Machtkampf bei der Endlagersuche

Atomkraftbefürworter im Umweltministerium wollen Strahlenschutzamt ausbooten

  • Reimar Paul
  • Lesedauer: 3 Min.
Bei der künftigen Suche nach einem Atommüllendlager gibt es Gerangel um Zuständigkeiten.

Mit seinem Entwurf für ein Endlagersuchgesetz hat das Bundesumweltministerium einen weiteren Versuch gestartet, das ihm unterstellte Bundesamt für Strahlenschutz (BfS) und seinen Chef Wolfram König zu entmachten. Durch die Gründung eines neuen Bundesinstitutes soll das BfS bei der Endlagersuche ausgebootet werden. Doch die Behörde setzt sich zur Wehr. In einer Stellungnahme zum Gesetzentwurf, die dem »nd« vorliegt, stellt König das geplante Bundesinstitut für Endlagerung in Frage: »Ob sich mit dem vorgesehenen ›Bundesinstitut‹ eine optimale Lösung anbietet, bewerte ich zurückhaltend«, heißt es diplomatisch in dem Schreiben.

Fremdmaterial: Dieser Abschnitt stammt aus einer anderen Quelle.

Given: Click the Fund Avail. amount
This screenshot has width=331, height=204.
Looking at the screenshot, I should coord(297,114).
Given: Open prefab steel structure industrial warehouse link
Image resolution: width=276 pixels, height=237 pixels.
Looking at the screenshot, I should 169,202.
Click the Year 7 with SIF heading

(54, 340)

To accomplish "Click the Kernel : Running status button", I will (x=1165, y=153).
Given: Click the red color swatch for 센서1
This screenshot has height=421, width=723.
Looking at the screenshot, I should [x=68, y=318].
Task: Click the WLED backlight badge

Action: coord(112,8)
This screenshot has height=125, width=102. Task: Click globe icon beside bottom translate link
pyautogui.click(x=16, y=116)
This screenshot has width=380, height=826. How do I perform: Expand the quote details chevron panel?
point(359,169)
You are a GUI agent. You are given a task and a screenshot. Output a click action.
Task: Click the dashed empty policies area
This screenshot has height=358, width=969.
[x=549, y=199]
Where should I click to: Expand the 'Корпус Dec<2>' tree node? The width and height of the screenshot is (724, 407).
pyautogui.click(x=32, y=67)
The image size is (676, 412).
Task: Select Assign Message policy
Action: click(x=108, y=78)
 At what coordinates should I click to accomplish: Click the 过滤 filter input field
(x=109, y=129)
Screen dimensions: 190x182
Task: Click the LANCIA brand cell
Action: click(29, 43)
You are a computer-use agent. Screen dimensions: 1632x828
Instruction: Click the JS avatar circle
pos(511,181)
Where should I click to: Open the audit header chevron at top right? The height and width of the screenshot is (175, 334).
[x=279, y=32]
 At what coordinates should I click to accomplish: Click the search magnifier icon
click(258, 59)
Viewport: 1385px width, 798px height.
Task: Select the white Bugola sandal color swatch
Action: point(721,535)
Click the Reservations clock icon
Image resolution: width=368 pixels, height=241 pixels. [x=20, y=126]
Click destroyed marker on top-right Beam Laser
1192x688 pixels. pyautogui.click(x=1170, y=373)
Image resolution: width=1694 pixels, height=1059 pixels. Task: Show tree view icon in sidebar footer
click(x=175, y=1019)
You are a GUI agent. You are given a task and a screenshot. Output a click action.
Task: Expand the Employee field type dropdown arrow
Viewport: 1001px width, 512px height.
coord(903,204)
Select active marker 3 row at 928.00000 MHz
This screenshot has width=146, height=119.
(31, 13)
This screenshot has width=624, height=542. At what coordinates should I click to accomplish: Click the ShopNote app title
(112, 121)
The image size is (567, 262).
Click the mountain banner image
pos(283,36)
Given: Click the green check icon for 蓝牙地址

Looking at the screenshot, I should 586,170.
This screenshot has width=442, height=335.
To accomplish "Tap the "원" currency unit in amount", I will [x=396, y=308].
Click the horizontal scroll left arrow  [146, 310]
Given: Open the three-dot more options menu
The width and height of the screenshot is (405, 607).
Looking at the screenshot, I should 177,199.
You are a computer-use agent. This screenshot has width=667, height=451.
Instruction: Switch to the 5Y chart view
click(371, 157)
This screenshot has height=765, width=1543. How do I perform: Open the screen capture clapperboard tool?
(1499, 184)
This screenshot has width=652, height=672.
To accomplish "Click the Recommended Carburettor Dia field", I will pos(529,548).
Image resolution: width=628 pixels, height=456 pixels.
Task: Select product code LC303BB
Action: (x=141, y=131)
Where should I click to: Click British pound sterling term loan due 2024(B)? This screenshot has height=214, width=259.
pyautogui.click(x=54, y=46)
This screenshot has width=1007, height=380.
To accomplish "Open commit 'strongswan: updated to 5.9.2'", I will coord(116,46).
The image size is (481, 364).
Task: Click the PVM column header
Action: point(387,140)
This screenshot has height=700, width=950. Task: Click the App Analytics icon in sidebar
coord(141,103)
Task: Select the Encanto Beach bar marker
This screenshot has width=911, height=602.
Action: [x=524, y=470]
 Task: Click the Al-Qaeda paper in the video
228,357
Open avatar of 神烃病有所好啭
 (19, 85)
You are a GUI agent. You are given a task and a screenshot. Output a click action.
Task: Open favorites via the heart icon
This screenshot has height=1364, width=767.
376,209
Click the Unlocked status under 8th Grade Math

Das BfS ist die federführende Behörde bei der Entsorgung radioaktiver Abfälle. Es betreibt die Atommülllager Asse (Niedersachsen) und Morsleben (Sachsen-Anhalt) sowie das Endlagerbergwerk Gorleben. Das Bundesamt baut zudem die ehemalige Eisenerzgrube Konrad (Niedersachsen) zum Endlager für schwach und mittelradioaktive Abfälle aus. Auch für die Genehmigung von Atommülltransporten ist es zuständig.

In seiner Stellungnahme rät König von einer Abtrennung der laufenden Endlagerprojekte vom Suchverfahren ab. »Die Erfahrungen aus den Projekten müssen unmittelbar in das Standortsuchverfahren einfließen«, heißt es in dem Schreiben des BfS-Präsidenten. Im Gesetzesentwurf des Umweltministeriums sei nicht ersichtlich, wie sich die Tätigkeiten eines Bundesinstituts von den Aufgaben anderer Behörden und Beteiligter abgrenzten. Offen bleibe ebenfalls, wie dieses personell besetzt werden solle. »Im Hinblick auf die ohnehin vorhandenen Schwierigkeiten, geeignete Fachkräfte zu gewinnen, besteht die Gefahr von Abwerbungen zu Lasten der Funktionsfähigkeit der einzelnen Aufgabenträger«, schreibt König.

Er schlägt vor, dass das BfS das Standortauswahlverfahren für das Endlager betreibt. »Das Bundesamt für Strahlenschutz verantwortet den Suchprozess, die Planung, den Betrieb und die Errichtung des Endlagers für hochradioaktive Abfälle und die Aufgabenerledigung bei den bestehenden Endlagern.« Im Gegenzug solle die Endlagerüberwachung aus dem BfS herausgelöst werden.

Andere Passagen des Gesetzesentwurfs stoßen bei dem BfS-Chef durchaus auf Zustimmung. So begrüßt König, dass ein Export des Atommülls dem Entwurf zufolge nicht in Betracht komme. Auch die Begleitung des Endlagersuchverfahrens durch eine Ethik-Kommission sei »grundsätzlich geeignet, den sicherlich schwierigen Meinungsbildungsprozess günstig zu beeinflussen«.

Im Zuge der Atomrechtsnovelle zur Laufzeitverlängerung im Herbst 2010 wollte das Umweltministerium das BfS schon einmal in seinen Kompetenzen beschneiden. Damals wollten die Atomkraftbefürworter im Umweltministerium um Abteilungsleiter Gerald Hennenhöfer die Verantwortung für den Betrieb der Endlager den bundeseigenen Energiewerken Nord (EWN) übertragen, die das Zwischenlager Lubmin betreiben. Im Gesetzentwurf entfiel dann dieser Passus aber doch.

König, der Mitglied der Grünen ist und vom früheren Umweltminister Jürgen Trittin in sein Amt eingesetzt wurde, gilt als Atomkraftkritiker. Zudem hatte er sich bereits in der Vergangenheit für eine vergleichende Endlagersuche eingesetzt. Auch Königs Pläne, die Atommüllfässer aus der Asse herausholen, stoßen im Umweltministerium nicht uneingeschränkt auf Begeisterung. Hennenhöfer und der Leiter der Entsorgungskommission, Michel Sailer, gelten als Befürworter einer Verfüllung des Bergwerks.